« Les Liaisons dangereuses, le roman épistolaire de Laclos, a conservé depuis sa publication (1782) une vogue surprenante peut-être aux yeux de quelques-uns mais légitime. Quel pénétrant portrait de Valmont, ce roué; quelle peinture de la perfidie corrompue que le caractère de Madame de Merteuil?

Réagissant contre les romans allégoriques ou philosophiques si fort à la mode au XVIIIme siècle, contre les effusions sentimentales ou vertueuses à la Rousseau, ce livre mordant et terrible fit sur les esprits une impression durable. Si durable que trente éditeurs différents ont conduit jusqu’à nous ce type parfait – jugé à l’époque scandaleux – du roman psychologique. Chose étrange, aucun de ces éditeurs n’a eu, apparemment, la curiosité de consulter le manuscrit de Laclos.

Aussi faut-il savoir gré à M. Jean Mistler d’avoir procédé à l’établissement de ce que l’on est en droit de considérer comme le texte définitif des Liaisons dangereuses (Ed. du Rocher, Monaco, 1 vol., 1948).
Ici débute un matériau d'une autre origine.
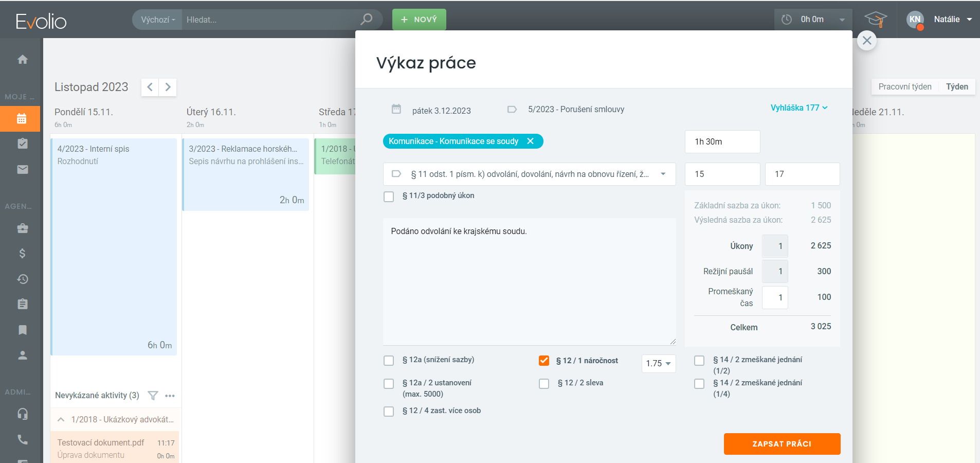The image size is (980, 463).
Task: Check the § 11/3 podobný úkon box
Action: coord(389,197)
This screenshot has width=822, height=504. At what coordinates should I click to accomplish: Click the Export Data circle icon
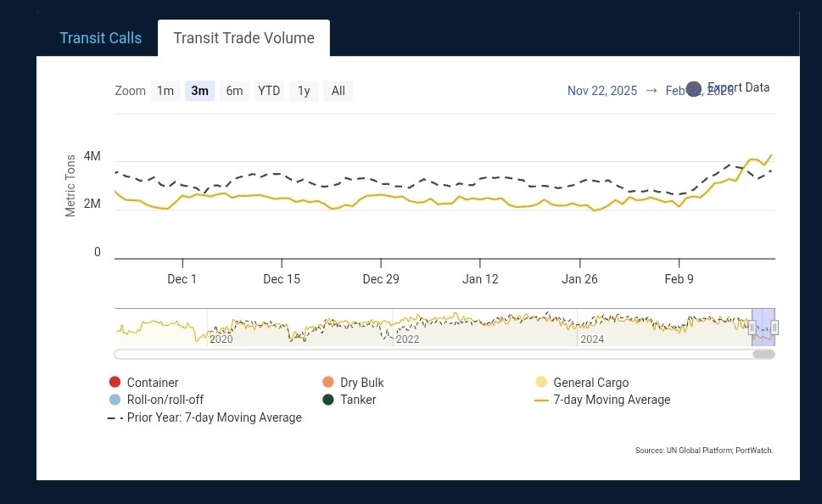click(694, 89)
La tâche ne dut pas lui être très aisée si l’on songe que les 4 petits volumes de l’édition originale signés C. de L… se trouvèrent pâtir la même année de plusieurs contrefaçons. C’est peut-être là une attestation du succès remporté par l’ouvrage mais c’est aussi une source de perplexités pour les chercheurs. A ces contrefaçons, il convient d’ajouter des pastiches dont l’un fort amusant (Paris 1926) et intitulé: Les Vrais Mémoires de Cécile de Volanges.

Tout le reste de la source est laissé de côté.